--- Provided entries ---
-*-*-

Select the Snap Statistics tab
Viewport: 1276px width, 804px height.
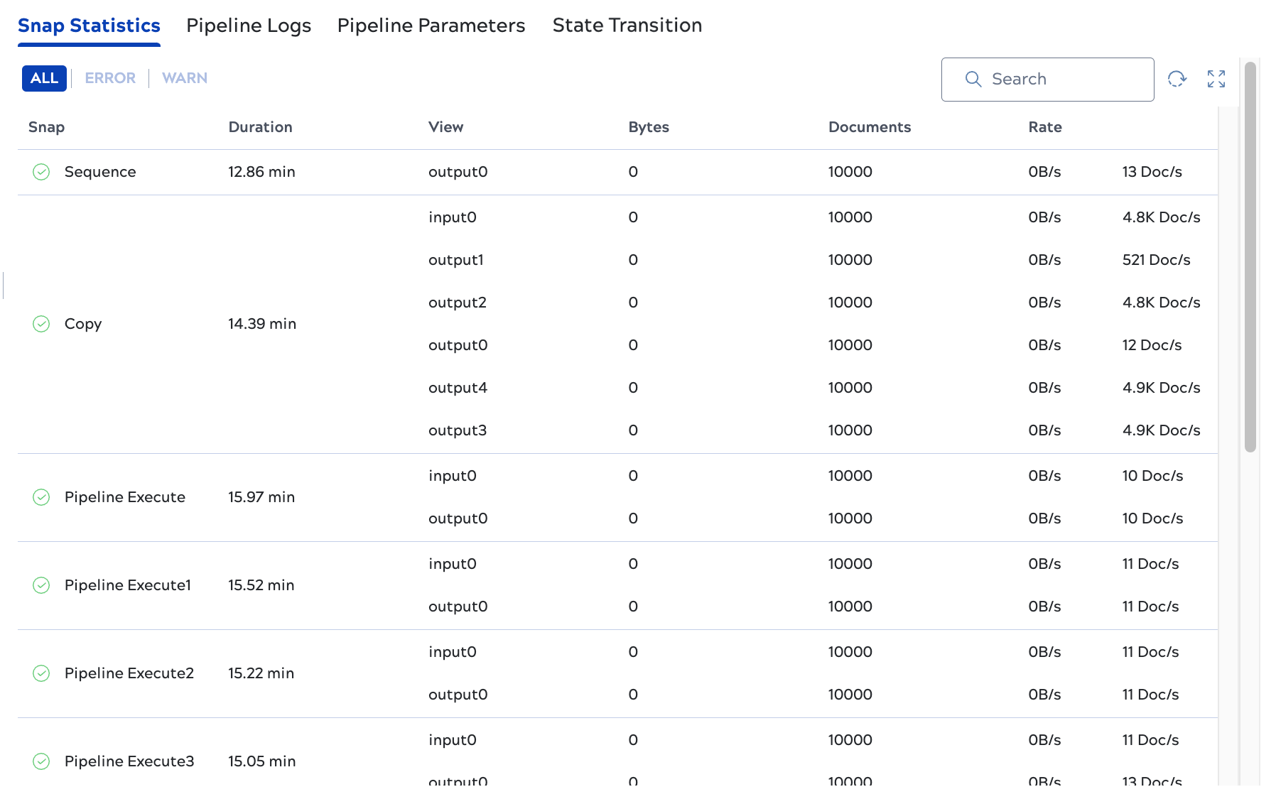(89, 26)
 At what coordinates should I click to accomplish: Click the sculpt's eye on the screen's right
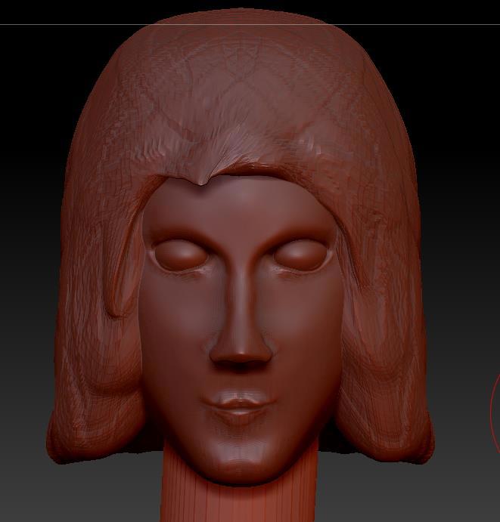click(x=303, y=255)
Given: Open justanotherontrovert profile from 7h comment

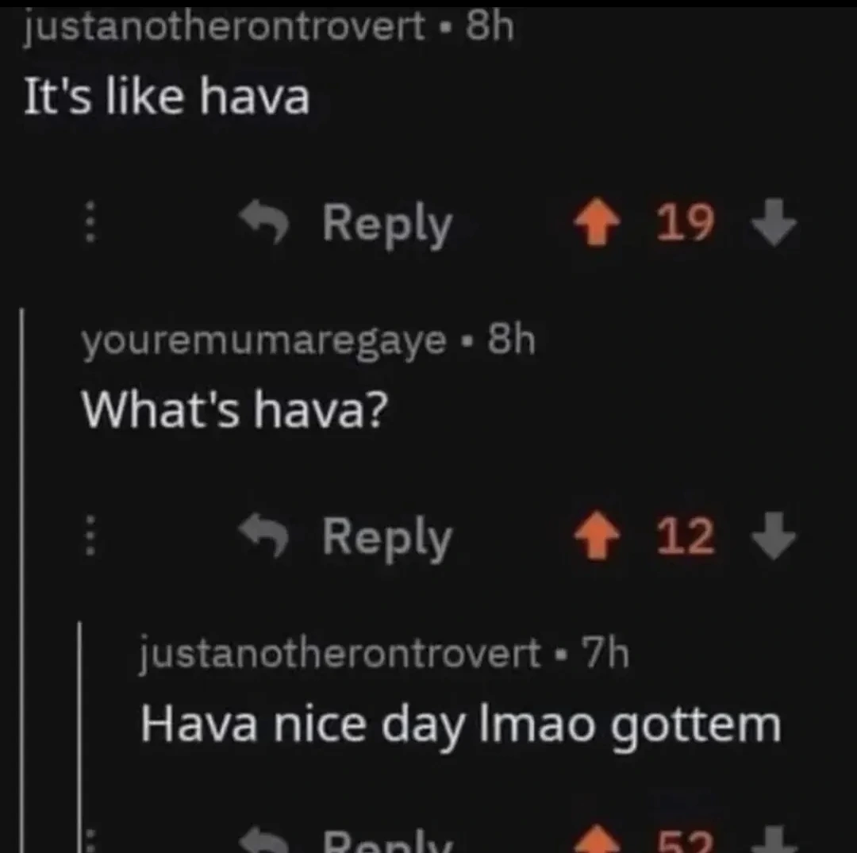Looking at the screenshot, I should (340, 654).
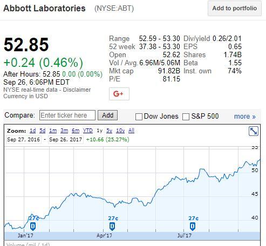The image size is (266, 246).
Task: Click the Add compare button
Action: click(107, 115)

-*-*-

--- What the task asks ---
Print all of the material exactly. Omit pictures.

--- Exercise result ---
Select the Snap Statistics tab
Viewport: 1276px width, 804px height.
(89, 26)
 At what coordinates should I click to accomplish: Click the sculpt's eye on the screen's right
click(x=303, y=255)
Given: Open justanotherontrovert profile from 7h comment

Looking at the screenshot, I should (340, 654).
The image size is (266, 246).
Task: Click the Add compare button
Action: click(107, 115)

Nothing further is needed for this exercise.